Legally a complicated issue with no clear answer on how to prevent this issue in the future

Chapple, Et Al., v. Ultrafit USA, Inc., Et Al., 2002 Ohio 1292; 2002 Ohio App. LEXIS 1366 (Ohio App. 2002)

Plaintiff: Roger Chapple & Joyce Chapple

Defendant: Appellee Ultrafit, Inc., Jeffrey Sheard

Plaintiff Claims: negligence, loss of consortium

Defendant Defenses: no duty

Holding: for the defendant

I would guess this is a subrogation case. A subrogation claim is based upon the subrogation clause in an insurance policy. This clause gives your insurance company that pays a claim on your behalf to sue someone in your name to recover what the insurance company paid. If you were hurt at work, and worker’s compensation paid a claim on your behalf, worker’s compensation could sue to recover for the damages WC paid.

However, that is just a guess in this case.

This is an interesting fact situation. The plaintiff was an employee of the Ohio Department of Natural Resources, Division of Parks and Recreation, (ODNR). The defendant was running a triathlon in one of Ohio’s state parks. The plaintiff signed up to work the triathlon through normal procedures with ODNR and the park.
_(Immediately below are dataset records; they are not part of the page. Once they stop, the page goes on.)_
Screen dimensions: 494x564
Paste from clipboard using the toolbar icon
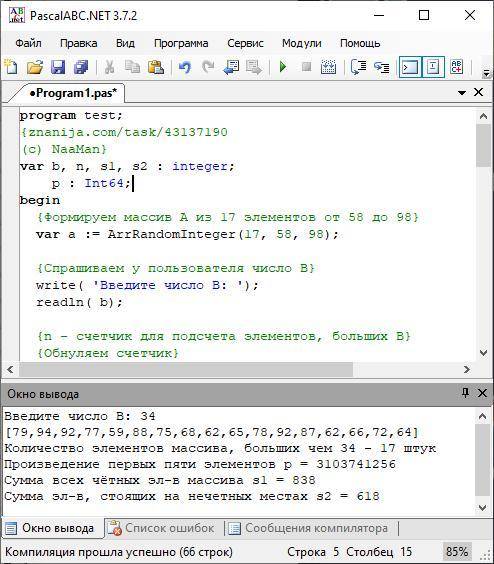(156, 67)
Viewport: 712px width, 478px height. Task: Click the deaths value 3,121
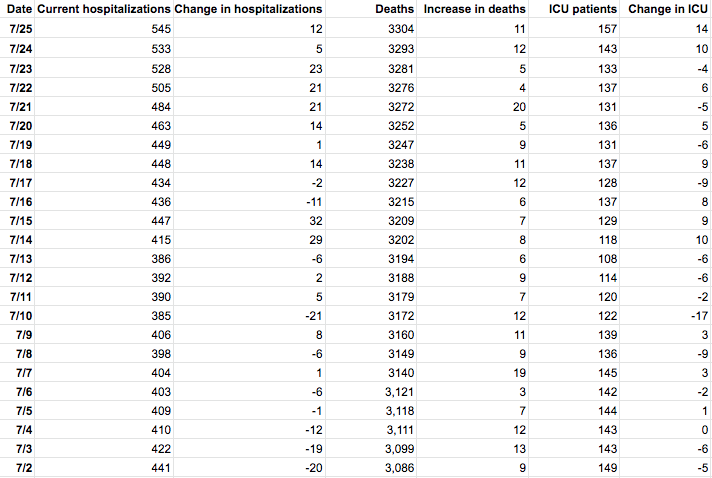point(395,390)
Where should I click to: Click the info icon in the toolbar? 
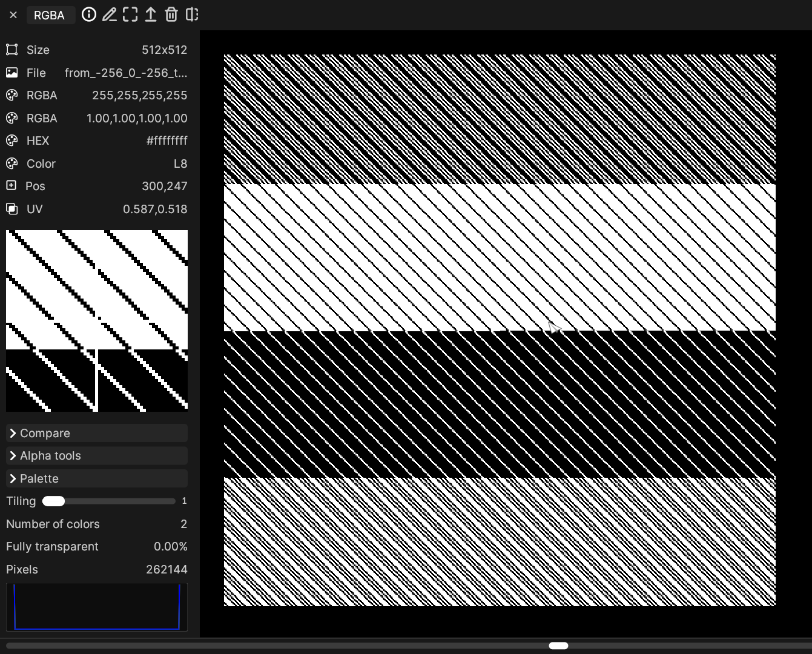(x=89, y=15)
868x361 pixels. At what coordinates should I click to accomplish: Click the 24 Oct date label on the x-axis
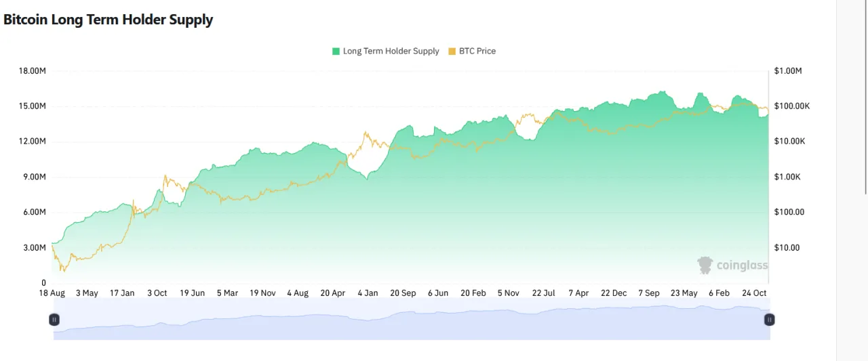coord(755,293)
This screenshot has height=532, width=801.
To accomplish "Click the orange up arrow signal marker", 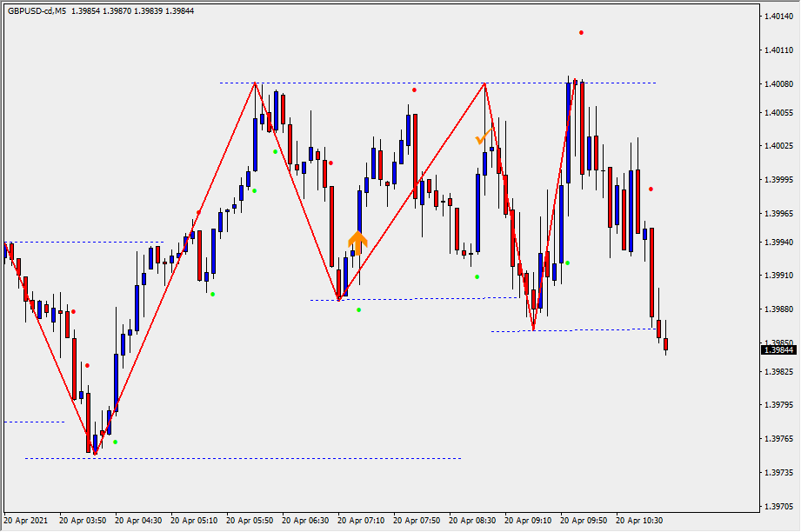I will [357, 242].
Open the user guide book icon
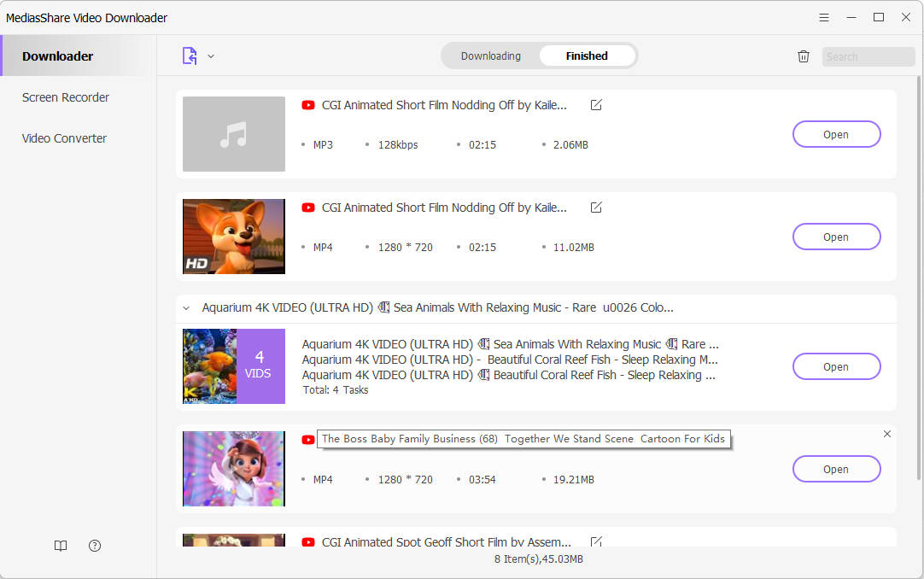The height and width of the screenshot is (579, 924). coord(61,546)

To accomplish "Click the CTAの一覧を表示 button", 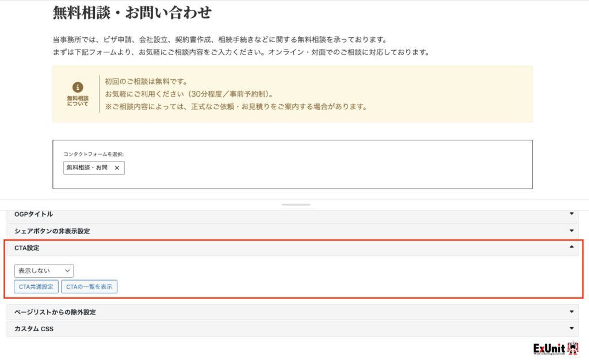I will pos(89,286).
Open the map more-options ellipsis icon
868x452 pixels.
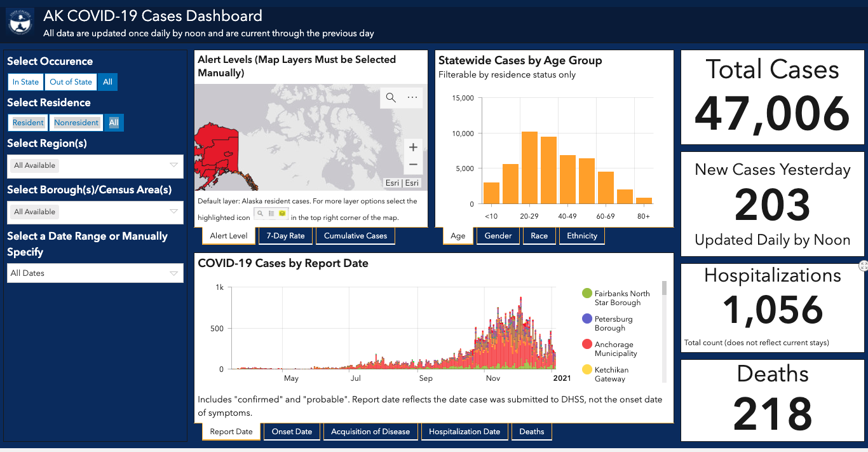412,97
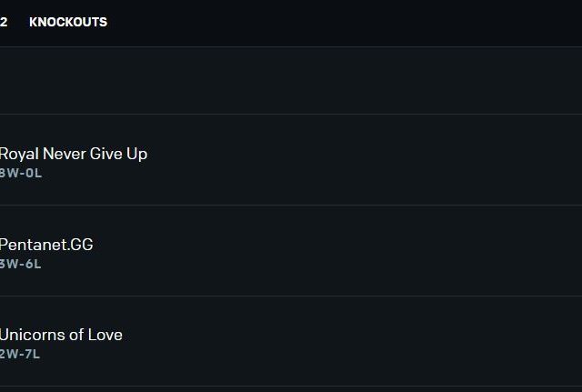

The plaintiff had no interaction with the defendant prior to the accident. The triathlon was delayed for a while because of weather issues. Eventually, the triathlon started after a delay. The plaintiff was in the park, rolling a hose in an area where a leg of the race had been when he was struck by lightning. The plaintiff and his spouse sued for their injuries.

The issues are whether appellees owed a duty to Roger Chapple, was he an employee of O.D.N.R. or other status, and if a duty of care existed, did it require a postponement or cancellation of the event.

Summary of the case

The court first looked at many factual issues that were pled at the appellate level that were in conflict with the deposition of the plaintiff. (Plaintiff on appeal said one thing and during his deposition said something else.) Although the court made note of those issues to deny arguments of the plaintiff, no other action was taken.

The issue was whether the defendant was negligent. The negligence argument was centered on whether the defendant owed a duty to the plaintiff. The first part of that argument was whether the injury was foreseeable.

The existence of a duty is an essential element of negligence action. The foreseeability of injury is obviously a factor to consider under appropriate circumstances. An injury is foreseeable if a reasonably prudent person, under like or similar circumstance knew or should have known that an act or nonperformance of an act was likely to result in harm. Here, appellants assert that, because appellee had authority to postpone or cancel the race, that a duty to appellant existed. The defect in this argument is that the weather had cleared considerably at starting time. Lightning flashes were to the north. Appellant did not believe that danger was present.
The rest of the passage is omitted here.